- 53°01′02″N 9°03′06″W﻿ / ﻿53.017331°N 9.051686°W
- Type: wedge-shaped gallery grave
- Location: Slievenaglasha, Kilnaboy, County Clare, Ireland

History
- Built: c. 2500–2000 BC

National monument of Ireland
- Official name: Slievenaglasha Wedge Tomb
- Reference no.: 270

= Slievenaglasha Wedge Tomb =

Slievenaglasha wedge tomb is a wedge-shaped gallery grave and National Monument located in County Clare, Ireland.

==Location==
Slievenaglasha wedge tomb is located on a hilltop at the western edge of the Burren, 2.7 km southeast of Carran.
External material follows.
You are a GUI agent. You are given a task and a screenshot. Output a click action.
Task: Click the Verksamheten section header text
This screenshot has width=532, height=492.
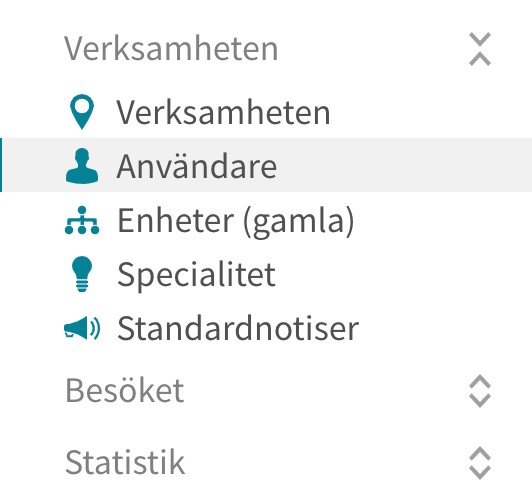point(171,49)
It lies in the townland also called Slievenaglasha, in the parish of Kilnaboy.

==History==
Wedge tombs of this kind were built in Ireland in the late Neolithic and early Bronze Age, c. 2500–2000 BC. It was damaged in AD 1894.

===Legend===

Local lore associated the wedge tomb with a sea-green cow Glas Gaibhnenn, abducted from Spain by the smith Gavida. From this magical cow's udders used to flow all the rivers on the mountain-side (the "source of the seven streams" lies to the southwest), was tricked by a hag, who, in place of a milk-pail, milked her into a sieve. The cow either died of grief or deserted that locality for ever. Another version has Lon Mac Liomtha as her owner. The herd was supposedly housed at the wedge tomb of Slievenaglasha.

==Description==
All that remains of this obviously once substantial ruined wedge tomb is a huge 3.5 m long wall slab on the northwest. The opposite wall and the capstone have both been damaged.